DIAB Divinycell core infusion bridge

Sandwich Composites Chosen for Bridge Cladding Project

Recently completed in Brisbane, Australia is a new 46 meter (150ft.) long footbridge that links the Queensland Tennis Centre (home of the Brisbane International Tennis Tournament) with Queensland Rail’s Yeerongpilly railway station. To create a visual as well as an actual link to the Centre, each side of the bridge features the sole of the iconic Dunlop Volley tennis shoe. Originally developed as a tennis shoe by Australian Adrian Quist in 1939 and featuring a distinctive herringbone tread pattern to provide better grip, it has been worn by a plethora of Australian tennis greats including Rod Laver, Margaret Court, Evonne Goolagong Cawley and Ken Rosewell.

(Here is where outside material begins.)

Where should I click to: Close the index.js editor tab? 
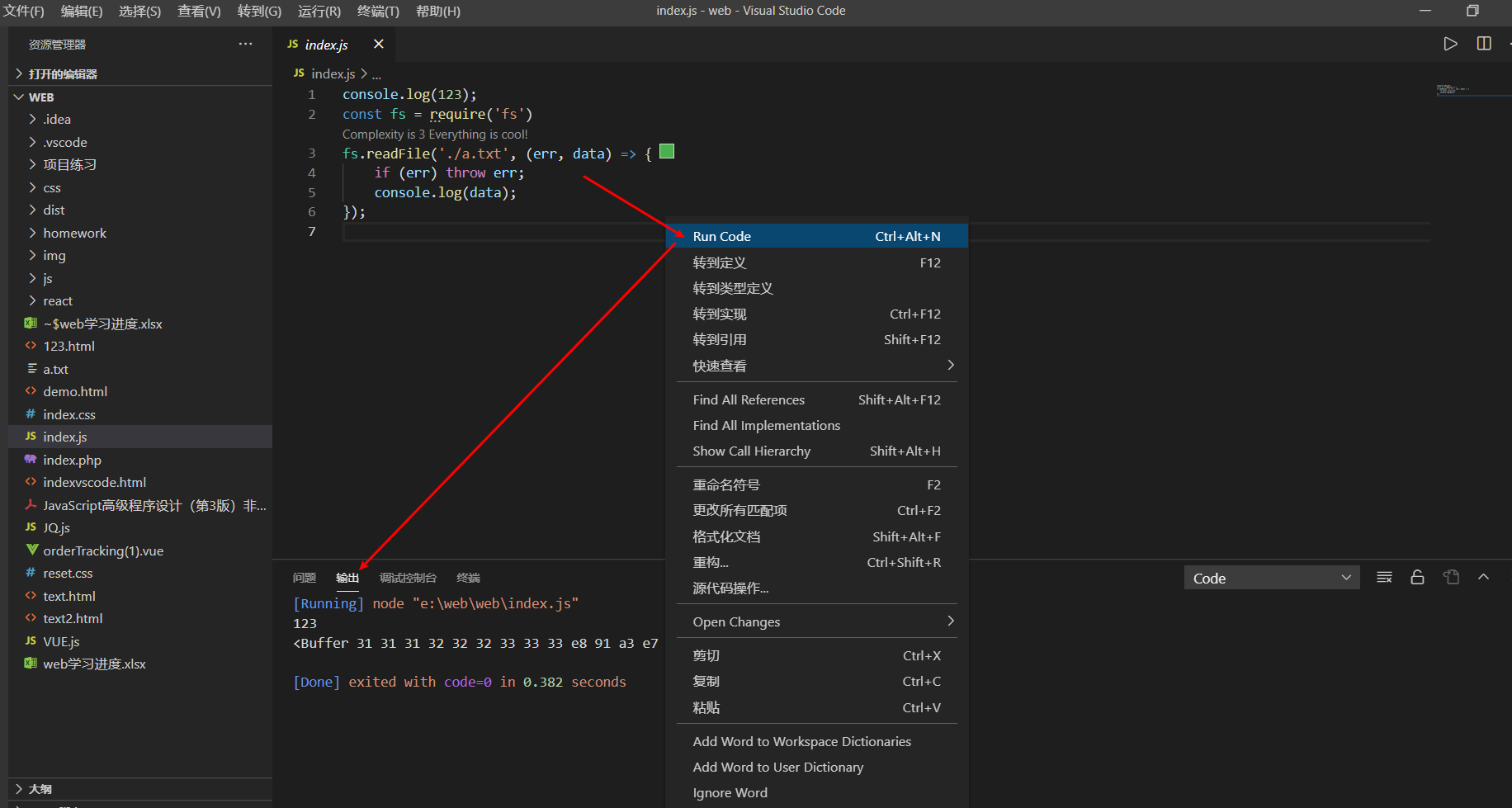[x=378, y=44]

Cure Composites (Yandina, Queensland) was awarded the contract to produce the giant pair of tennis shoe soles by Laing 0’Rourke the main contractor for the bridge. Although fiberglass bridge claddings are often produced as single skin components using relatively low tech, chopper gun technology, Cure Composites proposed a solution that was based on sandwich composites and infusion molding. To create the tread pattern the company produced a series of chevron moldings that were up to 5.5 meters wide and 550 mm deep (18 ft. x 21.6 in.). The combination of sandwich composites and infusion technology would ensure that these components would meet the stiffness and strength requirements of the application while being around half the weight of single skin laminates.

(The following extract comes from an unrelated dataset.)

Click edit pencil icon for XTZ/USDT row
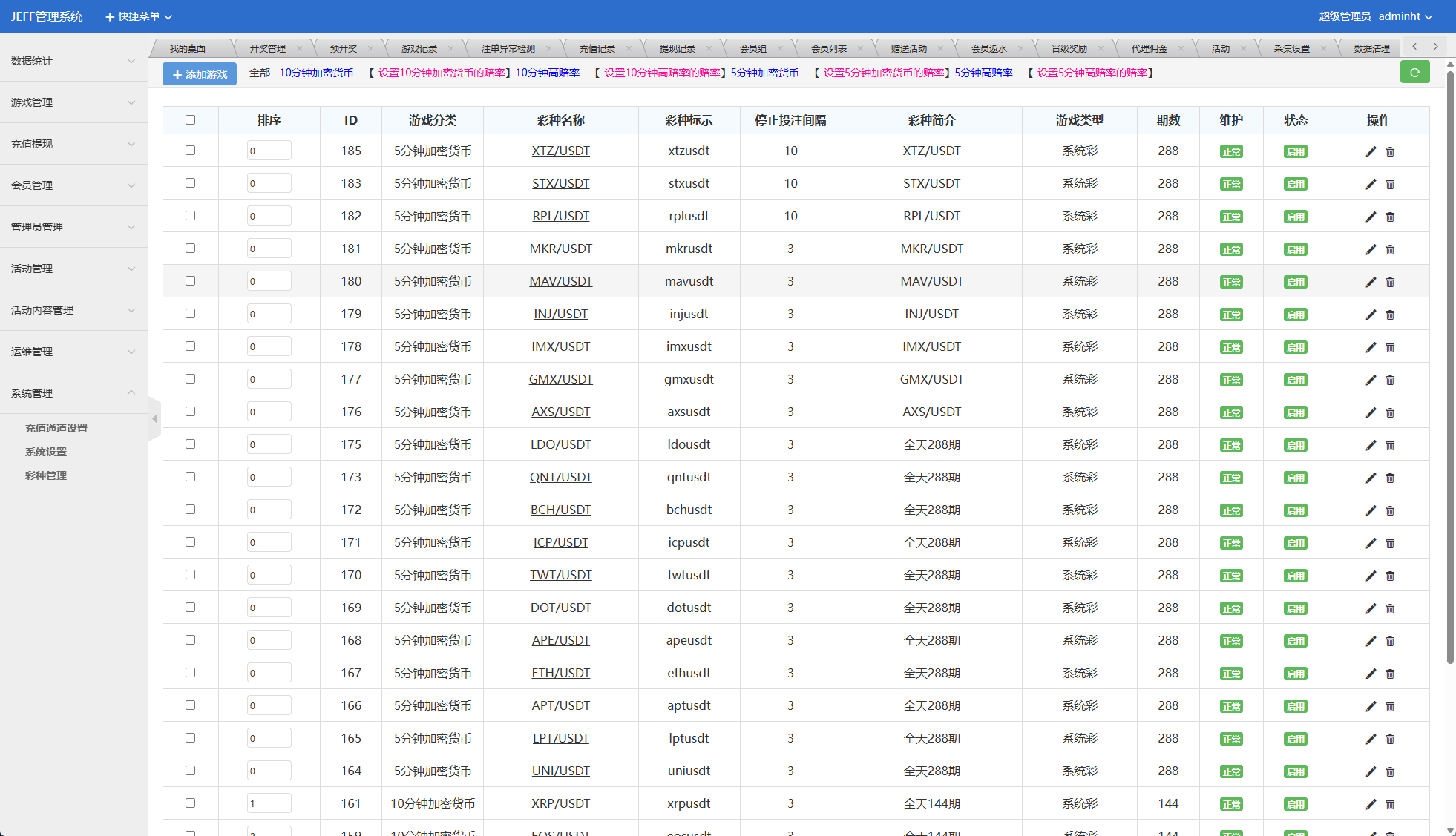 pos(1371,151)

In addition infusion molding has enabled Cure Composites to achieve greater component consistency and a superior surface finish.

Other key points why infusion and foam core were used:

  • As the Diab foam core is used instead of flow media, consumable costs are reduced, less resin is used and   the end result is a lighter, stiffer product.
  • Using a Diab foam core meant that Cure Composites could achieve the required strength in one shot whereas if either hand lay up or single skin infusion had been used there would have been exothermic problems that could cause pre-release and print problems.
  • With a sandwich laminate Cure Composites could achieve a consistent wall thickness – an important consideration as a sub frame was fitted in all the sandwich composite components.

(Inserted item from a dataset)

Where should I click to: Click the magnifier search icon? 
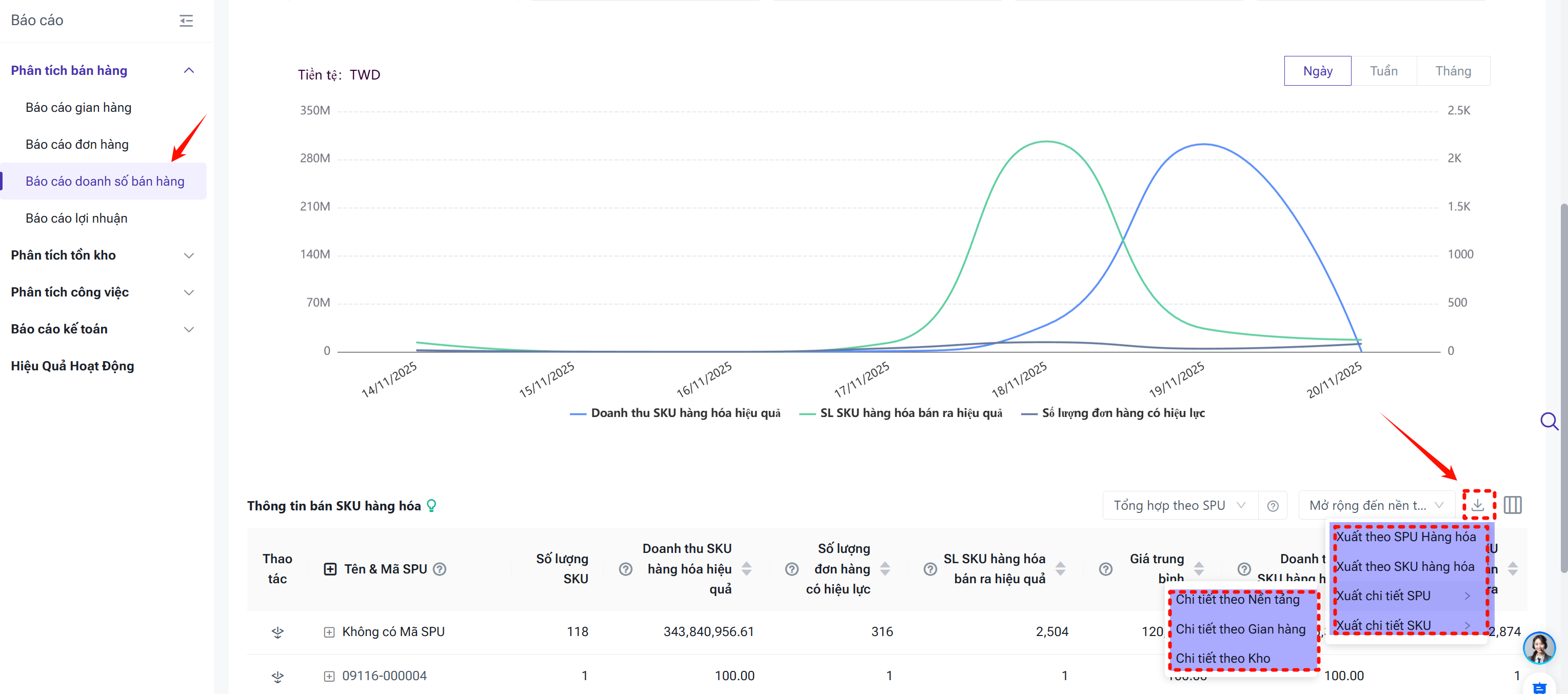(x=1548, y=421)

Cure Composites also maintains that the infused sandwich composites approach will provide better storm and hailstone resistance. During the project engineers working for the main contractor expressed the view that for future footbridge projects a complete composite solution could be the way forward in order to substantially reduce the overall weight of the bridge thereby speeding installation and reducing the size and cost of the lifting equipment.